*PAGE EXTRACT*.
READ: How to Be a Versatile—and Better—Performer

A singer has to know—and listen to—their body.
“[With] a long run, you’ve gotta prevent the snowball. So if something starts feeling weird one day, you’ve gotta deal with it that day or it’s gonna turn into a bigger thing the next day. And it’s taken me a long time to learn that and to kind of tap into what that is. But you just take care of yourself, you know your body, you know your instrument, and you continually work at it. I can go through my career of just doing long runs, and I know so much more now than I did at the beginning, and I wish I could’ve told myself, ‘Save yourself on that.’ ‘Don’t kill yourself here.’ ‘Don’t do that.’ The only answer to that is just know yourself as well as you can.”

Stage acting is about putting your life in someone else’s hands.
“I put my entire life on the other person’s shoulders, regardless—they don’t have a choice. So that’s gonna happen. Everybody’s listening to each other. Especially in this show, there are so many things that we’re all having to be aware of, and you just know that you have each other’s backs, that we’re in this together. It’s too hard to do alone. So I put my life in their hands, and I know that they’re putting theirs in mine. That’s the deal.”

Rejection is just someone’s opinion.
“In a weird way, the radical acceptance of how insane this business is is not logical, it’s just not. And the lifestyle of an actor or anyone in the arts is not only not logical, but we’ve been trained—especially in this country, you get into this idea of: high school, college (maybe, it’s up to you), get a job, get married, have children (maybe), die, it’s over. That’s not the boat we’re in. So we won’t have one employer our whole lives, and there are a lot of people in this country who do, so we’re constantly fighting against this paradigm that is just not built for us. But I think you handle rejection by being aware that everybody’s being rejected…. The throughline is the passion, and the love of doing it is the thing that gets you through. And then the rejection, it’s just somebody’s opinion.”

*EXTRACTED RECORDS*.
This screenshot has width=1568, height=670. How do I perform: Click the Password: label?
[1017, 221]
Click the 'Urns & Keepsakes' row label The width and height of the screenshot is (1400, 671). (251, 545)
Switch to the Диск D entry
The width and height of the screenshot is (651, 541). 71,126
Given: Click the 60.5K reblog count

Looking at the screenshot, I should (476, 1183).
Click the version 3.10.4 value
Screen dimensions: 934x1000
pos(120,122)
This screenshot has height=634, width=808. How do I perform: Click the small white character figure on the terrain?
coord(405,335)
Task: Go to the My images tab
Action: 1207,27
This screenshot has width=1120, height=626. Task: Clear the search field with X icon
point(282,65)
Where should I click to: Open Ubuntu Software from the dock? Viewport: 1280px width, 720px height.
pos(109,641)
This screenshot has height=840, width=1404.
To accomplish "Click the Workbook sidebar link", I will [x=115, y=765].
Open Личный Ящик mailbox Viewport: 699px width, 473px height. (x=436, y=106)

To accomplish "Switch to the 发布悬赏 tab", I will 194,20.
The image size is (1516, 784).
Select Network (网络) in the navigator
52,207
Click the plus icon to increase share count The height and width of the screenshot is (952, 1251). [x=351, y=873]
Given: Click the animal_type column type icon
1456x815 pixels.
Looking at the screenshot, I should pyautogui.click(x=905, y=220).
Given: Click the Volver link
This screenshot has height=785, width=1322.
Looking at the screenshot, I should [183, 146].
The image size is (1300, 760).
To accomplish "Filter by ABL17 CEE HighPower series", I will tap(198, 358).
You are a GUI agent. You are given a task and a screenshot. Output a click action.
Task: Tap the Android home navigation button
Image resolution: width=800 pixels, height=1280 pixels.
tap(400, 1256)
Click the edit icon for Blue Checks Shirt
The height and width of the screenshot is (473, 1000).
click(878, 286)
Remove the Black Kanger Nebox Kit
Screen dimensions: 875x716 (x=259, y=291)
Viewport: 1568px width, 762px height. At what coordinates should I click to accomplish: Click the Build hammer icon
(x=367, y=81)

*TASKS AND EXERCISES*.
1/ Decide whether each statement agrees with the piece on being a better performer, answering yes or no and quoting the words from the piece that settle it. (a) A problem that starts to feel off should be handled the same day. (b) People in the arts usually keep one employer for their whole lives. (c) The speaker feels stage work is too hard to do alone.
2/ Write out the part of the piece on being a better performer starting with "A singer has" and going on through "someone else’s hands.".
3/ In the piece on being a better performer, what does the speaker call the thing that gets you through?

*SOLUTIONS BY TASK*.
1/
(a) Yes: "you’ve gotta deal with it that day"
(b) No: "So we won’t have one employer our whole lives"
(c) Yes: "It’s too hard to do alone."

2/
A singer has to know—and listen to—their body.
“[With] a long run, you’ve gotta prevent the snowball. So if something starts feeling weird one day, you’ve gotta deal with it that day or it’s gonna turn into a bigger thing the next day. And it’s taken me a long time to learn that and to kind of tap into what that is. But you just take care of yourself, you know your body, you know your instrument, and you continually work at it. I can go through my career of just doing long runs, and I know so much more now than I did at the beginning, and I wish I could’ve told myself, ‘Save yourself on that.’ ‘Don’t kill yourself here.’ ‘Don’t do that.’ The only answer to that is just know yourself as well as you can.”

Stage acting is about putting your life in someone else’s hands.

3/ The love of doing it.